◆ Problem statement ◆
Please answer these questions using the SCD treatment text below.
(a) In what year did the FDA approve L-glutamine, and for patients of what age?
(b) What type of drug is crizanlizumab described as?
(c) Which three medications does the paper say it will review?

◆ Provided text ◆

···

Currently, universal treatment approaches for SCD revolve around infection prevention through the use of antibiotics, vaccines, and education; blood transfusions for prevention of stroke and silent cerebral infarctions; and hydroxyurea. Historically, use of hydroxyurea for adults with SCD was the only oral treatment option approved by the Food and Drug Administration (FDA) for the reduction of pain episodes, acute complications, and need for blood transfusions that decreased mortality.1,13 Multiple research findings agree that there is significant under utilization of hydroxyurea in practice for varying reasons.1,9 Therefore, the emergence of other medications to treat SCD may provide better utilization and outcomes. In 2017, the FDA approved L-glutamine to reduce acute complications of SCD in patients 5 years of age and older.14 In addition, studies of crizanlizumab (investigational, Novartis), a human monoclonal antibody, have reported favorable results in decreasing acute SCD pain episodes.1 This paper will review clinical data concerning the uses of hydroxyurea, L-glutamine, and crizanlizumab in treating associated SCD pain episodes.

···

◆ Extracted data ◆
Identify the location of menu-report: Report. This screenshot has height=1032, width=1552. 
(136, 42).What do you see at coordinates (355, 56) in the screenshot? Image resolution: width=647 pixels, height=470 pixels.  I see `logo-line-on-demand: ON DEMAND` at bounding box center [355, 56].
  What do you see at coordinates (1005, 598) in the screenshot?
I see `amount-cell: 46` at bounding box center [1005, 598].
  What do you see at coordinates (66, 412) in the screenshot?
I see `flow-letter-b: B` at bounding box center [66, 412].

···

◆ Written solution ◆
(a) 2017, for patients 5 years of age and older.
(b) A human monoclonal antibody.
(c) Hydroxyurea, L-glutamine, and crizanlizumab.